Shareholders’ Derivative Action; Settlement; Fiduciary Duty; Breach
By: Yan Borodanski | Staff Writer
Plaintiffs were shareholders of common stock of the three defendant-companies. Plaintiffs filed class action derivative suits against defendants to prevent defendants from merging with one another. Plaintiffs claimed defendants breached their fiduciary duty by negotiating an inadequate sale price through a flawed process, along with creating provisions that prevented competing offers. Plaintiffs also sought additional disclosures regarding the merger. Plaintiffs filed a motion for a preliminary injunction to stop the merger. Defendants then provided additional disclosures to plaintiffs with identical merger terms as those originally provided to the shareholders. Plaintiffs then voted to approve the merger, and withdrew the motion for a preliminary injunction. The merger subsequently concluded.

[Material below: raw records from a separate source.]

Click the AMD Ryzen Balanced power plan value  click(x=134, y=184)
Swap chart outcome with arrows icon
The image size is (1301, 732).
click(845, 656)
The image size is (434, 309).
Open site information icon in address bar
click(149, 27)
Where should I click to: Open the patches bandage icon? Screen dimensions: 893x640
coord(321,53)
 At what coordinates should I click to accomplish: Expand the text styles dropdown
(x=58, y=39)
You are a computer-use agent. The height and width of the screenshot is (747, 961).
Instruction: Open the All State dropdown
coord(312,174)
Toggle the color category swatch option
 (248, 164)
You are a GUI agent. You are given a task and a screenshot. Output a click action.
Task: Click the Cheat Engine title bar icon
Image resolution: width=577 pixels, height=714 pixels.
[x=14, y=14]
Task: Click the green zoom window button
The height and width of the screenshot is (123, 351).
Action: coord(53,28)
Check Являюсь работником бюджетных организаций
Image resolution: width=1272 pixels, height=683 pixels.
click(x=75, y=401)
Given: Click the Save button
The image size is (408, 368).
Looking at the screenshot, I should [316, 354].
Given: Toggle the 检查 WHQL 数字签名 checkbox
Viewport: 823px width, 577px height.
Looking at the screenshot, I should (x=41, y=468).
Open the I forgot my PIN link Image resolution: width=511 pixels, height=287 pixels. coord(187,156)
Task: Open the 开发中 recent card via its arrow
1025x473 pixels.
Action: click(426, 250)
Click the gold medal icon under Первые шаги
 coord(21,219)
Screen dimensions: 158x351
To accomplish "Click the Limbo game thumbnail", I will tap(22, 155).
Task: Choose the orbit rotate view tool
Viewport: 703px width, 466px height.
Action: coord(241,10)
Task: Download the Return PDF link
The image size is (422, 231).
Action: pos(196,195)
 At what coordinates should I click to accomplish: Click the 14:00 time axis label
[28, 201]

Once plaintiffs approved the merger, their claims became moot. Plaintiffs then moved to schedule a hearing to approve a class action settlement agreement that released all shareholders’ claims against defendants, and awarded plaintiffs’ attorneys $375,000 in legal fees. The Court denied plaintiffs’ motion, holding the settlement provided nothing to the plaintiffs apart from attorneys’ fees, and simply released defendants from all claims. The court held attorney compensation for a meaningless result encourages pointless derivative action for the sole reason of procuring legal fees. The Court also held that this settlement does not need court approval, and gave the parties the option of filing a stipulation of discontinuance, or preparing the matter for trial with a dispositive motion.
Matter of Allied Healthcare Shareholder Litig., Index No. 652188/2011, 10/23/15 (Ramos, J.).